Top of INPUT
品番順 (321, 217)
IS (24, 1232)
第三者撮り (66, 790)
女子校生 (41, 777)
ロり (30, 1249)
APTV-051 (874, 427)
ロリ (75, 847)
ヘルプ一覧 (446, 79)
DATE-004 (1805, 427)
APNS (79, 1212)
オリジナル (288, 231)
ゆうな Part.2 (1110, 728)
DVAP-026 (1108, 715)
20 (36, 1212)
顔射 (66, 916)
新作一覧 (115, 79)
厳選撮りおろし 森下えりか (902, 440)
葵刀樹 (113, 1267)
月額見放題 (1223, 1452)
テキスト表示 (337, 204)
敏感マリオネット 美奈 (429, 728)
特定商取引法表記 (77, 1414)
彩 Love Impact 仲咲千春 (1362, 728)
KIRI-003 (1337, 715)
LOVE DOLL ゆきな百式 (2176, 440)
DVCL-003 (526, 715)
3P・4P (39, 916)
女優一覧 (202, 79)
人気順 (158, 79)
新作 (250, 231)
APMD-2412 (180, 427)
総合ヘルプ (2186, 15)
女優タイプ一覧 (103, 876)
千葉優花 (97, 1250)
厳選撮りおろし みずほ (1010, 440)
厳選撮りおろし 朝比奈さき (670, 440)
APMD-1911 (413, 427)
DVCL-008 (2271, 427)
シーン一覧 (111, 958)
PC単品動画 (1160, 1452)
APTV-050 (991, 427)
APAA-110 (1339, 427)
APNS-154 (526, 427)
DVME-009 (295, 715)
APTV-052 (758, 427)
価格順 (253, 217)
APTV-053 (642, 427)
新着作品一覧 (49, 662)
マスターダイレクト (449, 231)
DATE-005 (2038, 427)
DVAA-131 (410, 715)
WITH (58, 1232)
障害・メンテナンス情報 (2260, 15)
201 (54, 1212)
Bottom of INPUT
EXERCISE DESCRIPTION: The output consists solely of the lines from the line that contains "DVCL-003 (526, 715)" through the final line of the data.

RESULT OF THE EXERCISE:
DVCL-003 (526, 715)
3P・4P (39, 916)
女優一覧 (202, 79)
人気順 (158, 79)
新作 (250, 231)
APMD-2412 (180, 427)
総合ヘルプ (2186, 15)
女優タイプ一覧 (103, 876)
千葉優花 (97, 1250)
厳選撮りおろし みずほ (1010, 440)
厳選撮りおろし 朝比奈さき (670, 440)
APMD-1911 (413, 427)
DVCL-008 (2271, 427)
シーン一覧 (111, 958)
PC単品動画 (1160, 1452)
APTV-050 (991, 427)
APAA-110 (1339, 427)
APNS-154 (526, 427)
DVME-009 (295, 715)
APTV-052 (758, 427)
価格順 (253, 217)
APTV-053 (642, 427)
新着作品一覧 (49, 662)
マスターダイレクト (449, 231)
DATE-005 (2038, 427)
DVAA-131 (410, 715)
WITH (58, 1232)
障害・メンテナンス情報 (2260, 15)
201 (54, 1212)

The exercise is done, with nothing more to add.